{Table} Piano Concerto in E flat, K482 .......................... Mozart
Symphony No 7 (Leningrad) ................................ Shostakovich {/Table} IT'S really hard to know what to make of Shostakovich's wartime Seventh Symphony, the Leningrad, named after the besieged city in which it was begun. Its four movements originally carried titles War, Evocation, Native Expanse and Victory and the enemy pictured within was understood to be Hitler. Solomon Volkov's book of Shostakovich "memoirs", Testimony, suggests that Stalin rather than Hitler is to be regarded as the target. But it's hardly to be expected that the wildly overblown music will sound any the less banal for a change in targeted dictator.

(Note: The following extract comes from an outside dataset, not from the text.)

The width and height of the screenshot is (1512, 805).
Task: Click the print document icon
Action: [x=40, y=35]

The work was heard in Dublin seven years ago, from the RTESO under Colman Pearce. It would be hard to imagine anything further from Mr Pearce's bludgeoning approach than the sure pacing and finely gauged balances secured from the National Symphony Orchestra under Kasper de Roo last night, in what was the finest performance I've heard from him since he introduced himself to Dublin audiences through Stravinsky's Rite of Spring in 1989.

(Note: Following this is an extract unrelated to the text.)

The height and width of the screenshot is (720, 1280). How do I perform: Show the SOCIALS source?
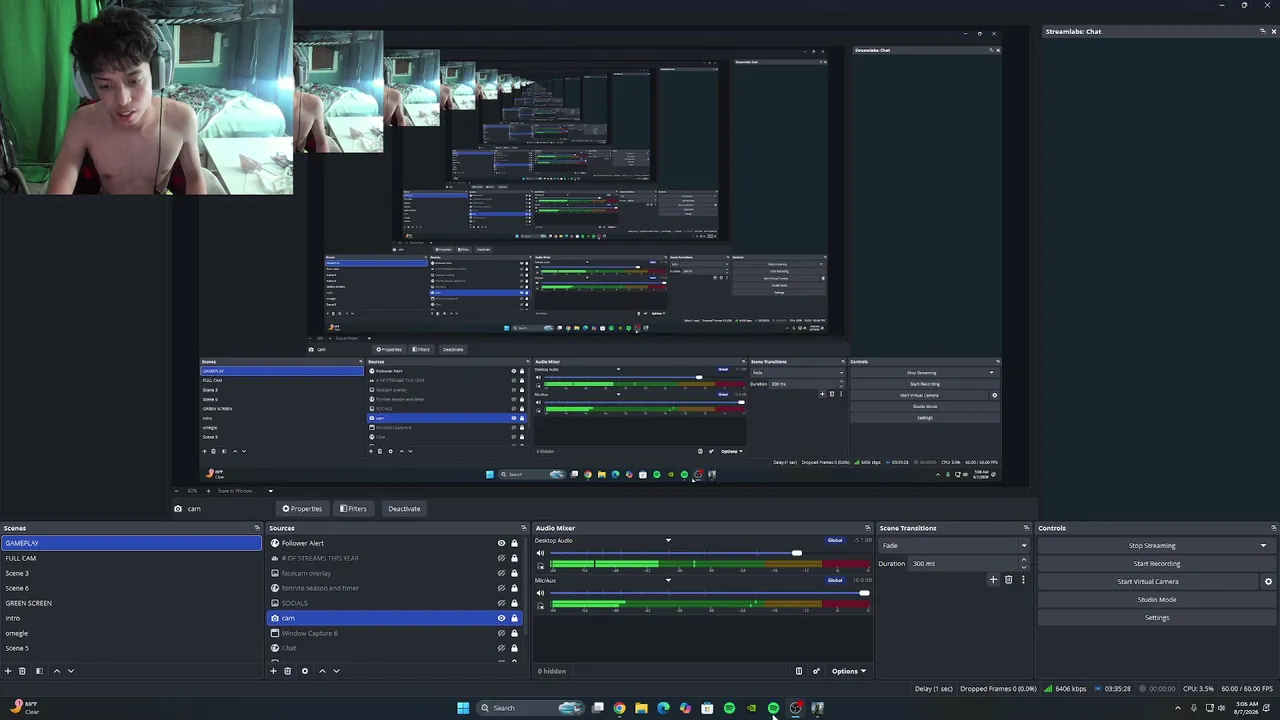(x=501, y=603)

Under guest leader Elaine Clarke the strings had a breadth of tone which ensured their audibility was retained in the face of some of the fiercest of brass onslaughts, and there was consistently, through all sections of the orchestra, a carefulness of phrasing which brought a welcome sense of shape to the long and relentless first movement.
The sensitivity of approach was well maintained through the remaining movements, the longueurs experienced being an intrinsic element of Shostakovich's punishingly overstretched time scale.
The soloist in Mozart's Piano Concerto in E flat, K482, was the Uruguayan, Homero Francesch. It's been a long time since I've encountered so soft pedalled, genteel and wilting an approach to Mozart. His playing was unusually low in definition, reducing Mozart to an unclear and poorly lit form of aural wallpaper.